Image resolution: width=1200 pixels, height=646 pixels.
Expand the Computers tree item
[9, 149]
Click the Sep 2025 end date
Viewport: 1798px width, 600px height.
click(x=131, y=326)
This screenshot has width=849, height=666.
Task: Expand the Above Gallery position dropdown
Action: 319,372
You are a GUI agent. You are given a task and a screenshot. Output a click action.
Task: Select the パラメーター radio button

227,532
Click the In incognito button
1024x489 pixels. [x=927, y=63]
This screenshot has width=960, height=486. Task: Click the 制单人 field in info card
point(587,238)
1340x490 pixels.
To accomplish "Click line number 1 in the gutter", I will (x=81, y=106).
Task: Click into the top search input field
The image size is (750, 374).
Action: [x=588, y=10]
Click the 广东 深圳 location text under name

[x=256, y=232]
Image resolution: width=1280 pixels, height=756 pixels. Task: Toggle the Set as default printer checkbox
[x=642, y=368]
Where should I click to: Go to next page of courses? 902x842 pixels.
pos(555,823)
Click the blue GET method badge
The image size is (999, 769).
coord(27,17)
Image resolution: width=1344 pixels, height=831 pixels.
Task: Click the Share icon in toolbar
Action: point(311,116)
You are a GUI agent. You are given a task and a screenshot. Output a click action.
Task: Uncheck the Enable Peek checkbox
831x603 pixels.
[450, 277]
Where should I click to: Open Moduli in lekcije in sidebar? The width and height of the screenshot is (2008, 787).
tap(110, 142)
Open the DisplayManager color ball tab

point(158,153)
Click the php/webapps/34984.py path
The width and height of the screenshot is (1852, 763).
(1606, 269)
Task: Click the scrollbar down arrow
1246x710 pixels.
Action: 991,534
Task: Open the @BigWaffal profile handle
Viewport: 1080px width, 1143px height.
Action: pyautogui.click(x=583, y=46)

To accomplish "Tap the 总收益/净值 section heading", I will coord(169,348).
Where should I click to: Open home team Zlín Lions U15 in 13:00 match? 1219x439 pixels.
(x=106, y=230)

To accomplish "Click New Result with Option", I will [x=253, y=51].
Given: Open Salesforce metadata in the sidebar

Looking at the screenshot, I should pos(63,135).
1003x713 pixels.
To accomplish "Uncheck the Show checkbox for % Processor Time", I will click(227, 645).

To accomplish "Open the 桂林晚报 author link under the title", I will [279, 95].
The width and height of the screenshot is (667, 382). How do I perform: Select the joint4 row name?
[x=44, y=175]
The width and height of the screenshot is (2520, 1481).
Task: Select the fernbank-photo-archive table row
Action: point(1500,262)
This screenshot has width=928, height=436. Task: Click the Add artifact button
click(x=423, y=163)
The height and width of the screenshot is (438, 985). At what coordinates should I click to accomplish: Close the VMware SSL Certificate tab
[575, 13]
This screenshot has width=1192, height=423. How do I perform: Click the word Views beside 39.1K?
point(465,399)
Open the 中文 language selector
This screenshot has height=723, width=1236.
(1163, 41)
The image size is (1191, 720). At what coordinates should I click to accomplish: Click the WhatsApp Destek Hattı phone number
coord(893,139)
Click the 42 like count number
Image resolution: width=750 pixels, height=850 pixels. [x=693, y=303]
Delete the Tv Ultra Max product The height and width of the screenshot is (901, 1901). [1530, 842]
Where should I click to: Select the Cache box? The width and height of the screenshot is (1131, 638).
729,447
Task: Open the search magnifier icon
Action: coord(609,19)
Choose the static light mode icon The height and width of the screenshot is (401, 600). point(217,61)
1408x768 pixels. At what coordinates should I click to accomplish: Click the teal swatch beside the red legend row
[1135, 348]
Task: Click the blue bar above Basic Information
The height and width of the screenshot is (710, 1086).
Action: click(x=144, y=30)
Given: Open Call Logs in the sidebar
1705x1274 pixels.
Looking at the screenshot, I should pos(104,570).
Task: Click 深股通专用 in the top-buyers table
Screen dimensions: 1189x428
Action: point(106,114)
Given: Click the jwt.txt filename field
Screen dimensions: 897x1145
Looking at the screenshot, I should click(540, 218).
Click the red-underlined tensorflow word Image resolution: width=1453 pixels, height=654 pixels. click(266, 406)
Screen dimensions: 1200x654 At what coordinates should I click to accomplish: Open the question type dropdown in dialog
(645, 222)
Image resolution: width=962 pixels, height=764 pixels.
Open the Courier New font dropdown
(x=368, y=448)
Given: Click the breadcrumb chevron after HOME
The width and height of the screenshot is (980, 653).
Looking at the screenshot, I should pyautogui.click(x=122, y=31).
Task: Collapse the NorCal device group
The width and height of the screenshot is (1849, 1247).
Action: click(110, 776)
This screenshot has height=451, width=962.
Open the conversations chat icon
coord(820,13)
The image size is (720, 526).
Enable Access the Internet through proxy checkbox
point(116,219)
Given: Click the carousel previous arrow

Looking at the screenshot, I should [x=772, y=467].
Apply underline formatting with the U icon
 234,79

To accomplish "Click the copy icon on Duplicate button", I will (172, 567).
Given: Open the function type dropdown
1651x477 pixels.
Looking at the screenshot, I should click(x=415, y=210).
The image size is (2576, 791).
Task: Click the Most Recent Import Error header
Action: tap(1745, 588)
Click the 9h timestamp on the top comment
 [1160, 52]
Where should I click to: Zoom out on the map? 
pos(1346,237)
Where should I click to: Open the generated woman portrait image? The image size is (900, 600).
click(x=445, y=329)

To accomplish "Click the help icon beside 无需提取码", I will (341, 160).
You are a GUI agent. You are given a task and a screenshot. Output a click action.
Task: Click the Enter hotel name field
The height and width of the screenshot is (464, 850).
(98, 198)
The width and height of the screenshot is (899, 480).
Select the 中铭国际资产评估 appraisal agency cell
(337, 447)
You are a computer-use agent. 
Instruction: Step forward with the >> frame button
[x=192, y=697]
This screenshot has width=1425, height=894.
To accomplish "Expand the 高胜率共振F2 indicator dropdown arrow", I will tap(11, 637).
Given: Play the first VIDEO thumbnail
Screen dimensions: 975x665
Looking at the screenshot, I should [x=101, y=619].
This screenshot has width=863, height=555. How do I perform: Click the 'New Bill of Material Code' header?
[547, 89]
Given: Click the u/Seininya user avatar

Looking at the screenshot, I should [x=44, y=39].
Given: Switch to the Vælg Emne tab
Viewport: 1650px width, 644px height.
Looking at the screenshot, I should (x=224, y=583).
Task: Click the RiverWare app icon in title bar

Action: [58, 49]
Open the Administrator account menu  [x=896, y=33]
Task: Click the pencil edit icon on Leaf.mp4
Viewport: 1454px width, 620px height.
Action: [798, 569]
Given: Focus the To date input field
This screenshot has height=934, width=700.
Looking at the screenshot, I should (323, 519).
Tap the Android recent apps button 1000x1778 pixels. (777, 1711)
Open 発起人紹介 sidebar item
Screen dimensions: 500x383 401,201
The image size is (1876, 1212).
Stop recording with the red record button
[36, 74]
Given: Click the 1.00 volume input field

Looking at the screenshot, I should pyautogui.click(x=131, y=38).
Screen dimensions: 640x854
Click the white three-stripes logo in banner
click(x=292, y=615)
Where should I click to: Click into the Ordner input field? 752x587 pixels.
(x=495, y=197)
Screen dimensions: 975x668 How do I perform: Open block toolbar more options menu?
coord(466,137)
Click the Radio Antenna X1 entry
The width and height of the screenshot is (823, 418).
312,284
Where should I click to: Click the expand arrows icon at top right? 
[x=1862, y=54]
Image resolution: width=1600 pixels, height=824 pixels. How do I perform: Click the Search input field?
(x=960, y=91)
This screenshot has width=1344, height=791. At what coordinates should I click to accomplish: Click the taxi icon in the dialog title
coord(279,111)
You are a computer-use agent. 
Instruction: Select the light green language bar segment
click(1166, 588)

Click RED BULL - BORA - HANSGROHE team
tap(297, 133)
━━━━
> [TASK DESCRIPTION]: Which lines of the data contain the string "blue"? Copy each of them.

> [RESULT OF THE EXERCISE]:
Click the blue GET method badge
Task: Click the blue bar above Basic Information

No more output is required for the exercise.